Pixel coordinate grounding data
######

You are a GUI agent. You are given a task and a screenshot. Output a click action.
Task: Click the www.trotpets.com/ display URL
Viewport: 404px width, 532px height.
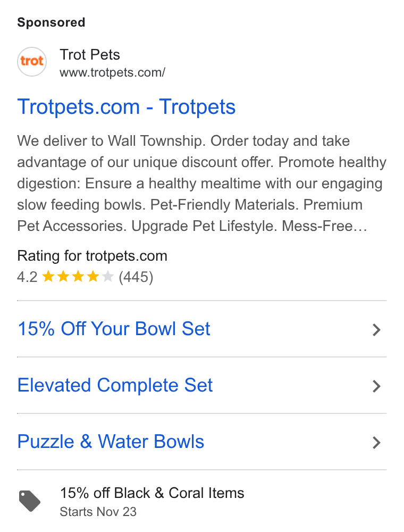pyautogui.click(x=113, y=72)
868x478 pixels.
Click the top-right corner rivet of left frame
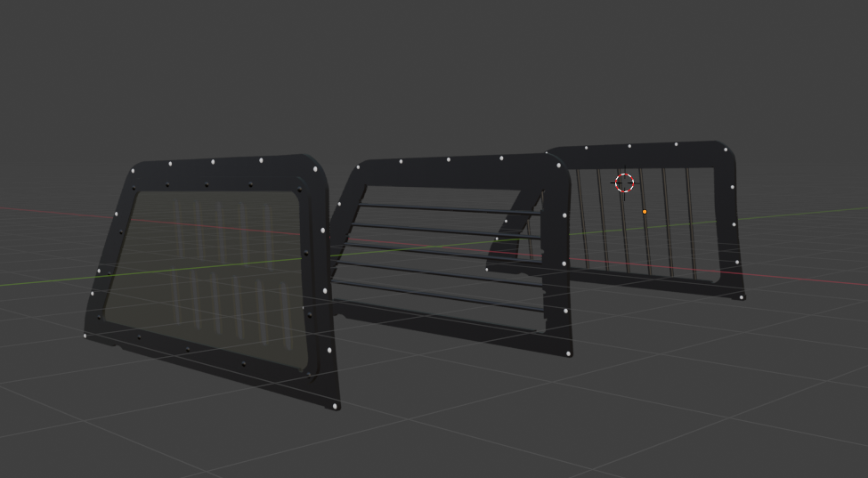pos(315,168)
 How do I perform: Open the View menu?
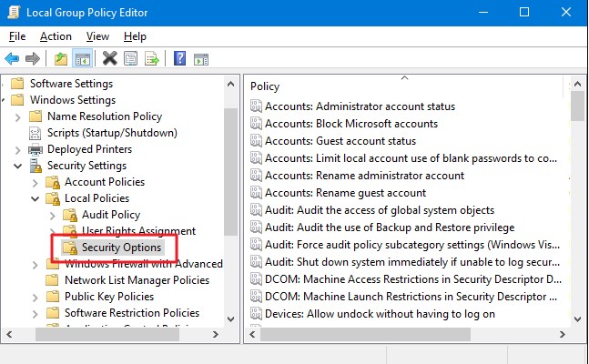point(97,36)
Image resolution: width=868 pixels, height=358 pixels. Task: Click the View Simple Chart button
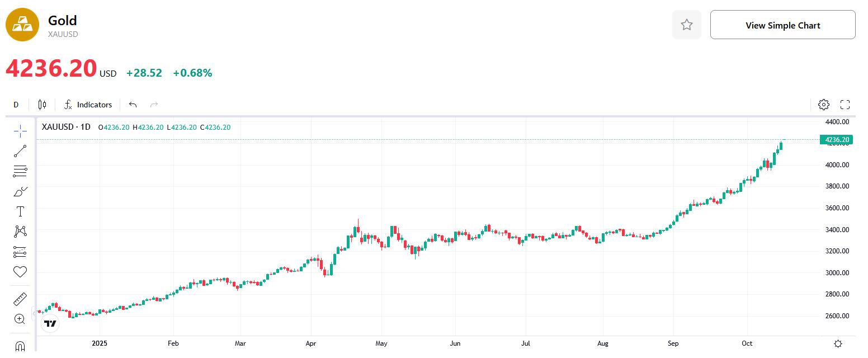[x=782, y=25]
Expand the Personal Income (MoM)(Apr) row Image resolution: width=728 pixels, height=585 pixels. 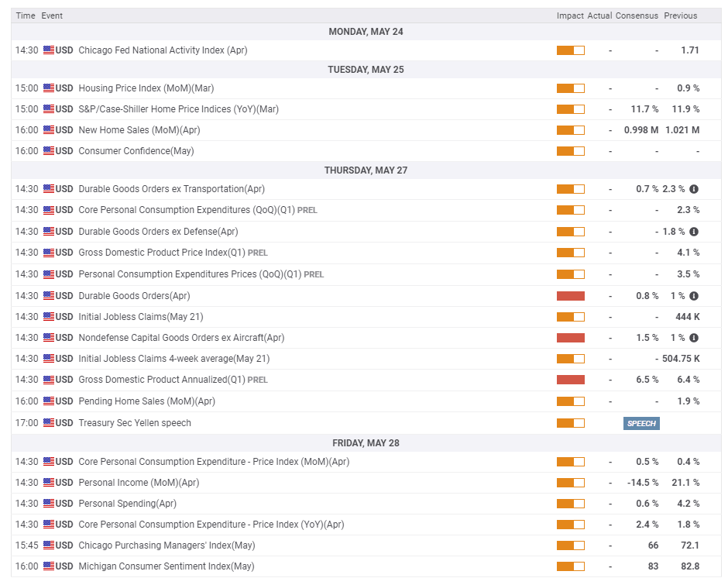(139, 483)
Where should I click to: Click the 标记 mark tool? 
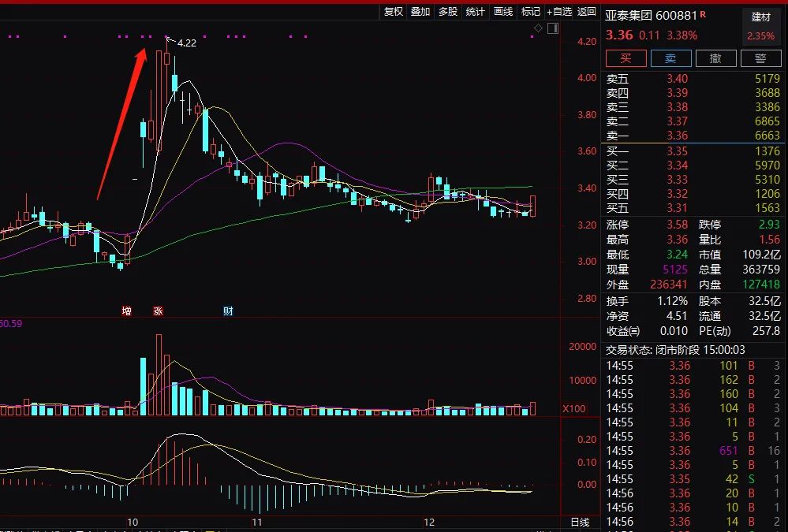click(531, 11)
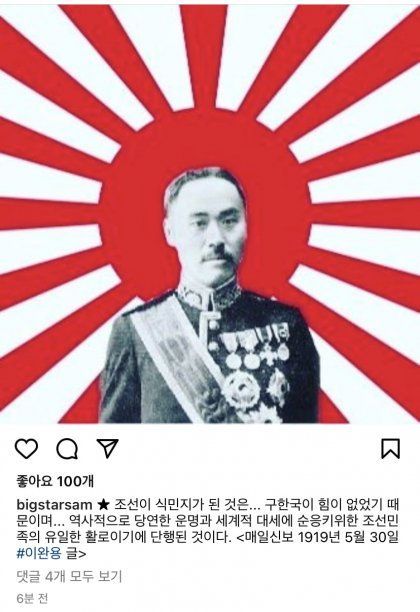Click the closing 글> text in caption

(76, 553)
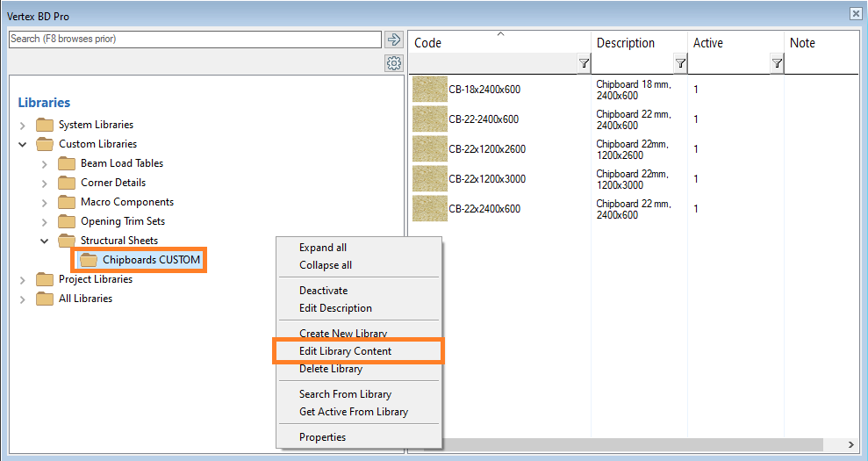The height and width of the screenshot is (461, 868).
Task: Select Delete Library in context menu
Action: coord(330,369)
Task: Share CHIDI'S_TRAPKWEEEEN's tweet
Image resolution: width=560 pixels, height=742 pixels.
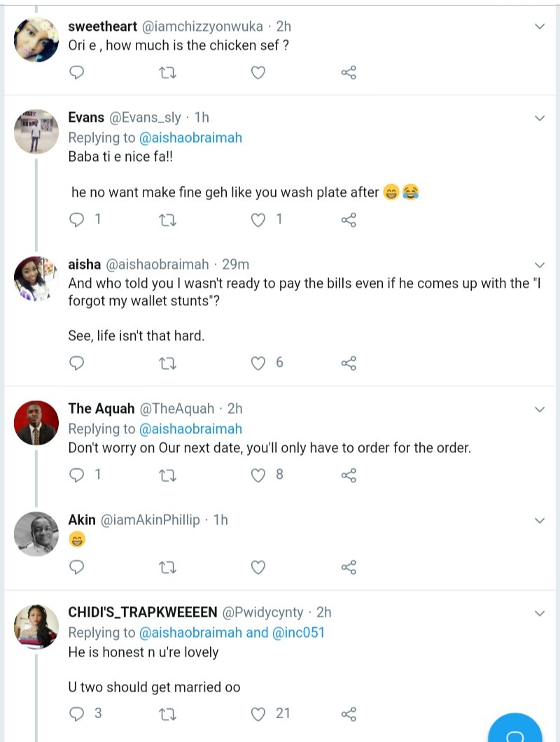Action: (x=349, y=714)
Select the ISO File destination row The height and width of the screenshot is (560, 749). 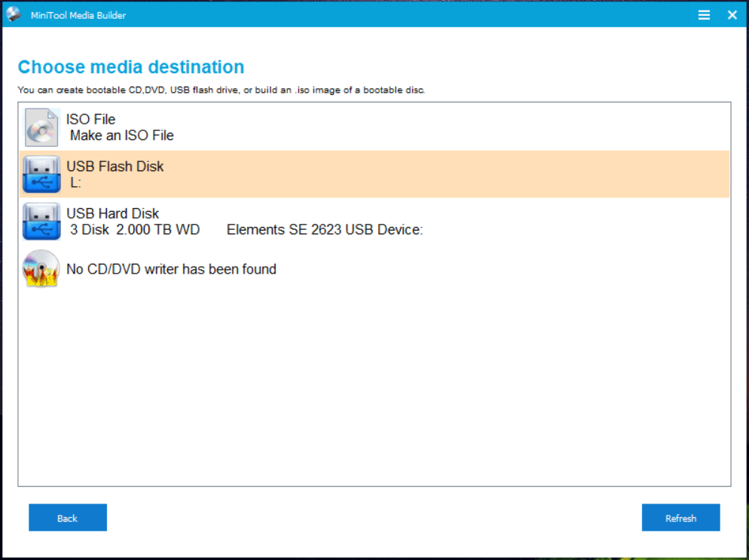tap(301, 127)
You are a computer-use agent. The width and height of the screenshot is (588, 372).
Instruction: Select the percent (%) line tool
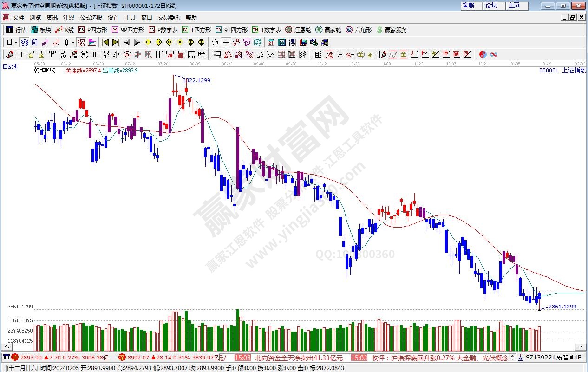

######

== Task instructions ==
Scan the data for the word "agent" and copy every line where it shows up.

== Solution for this exercise ==
You are a GUI agent. You are given a task and a screenshot. Output a click action.
You are a computer-use agent. The width and height of the screenshot is (588, 372).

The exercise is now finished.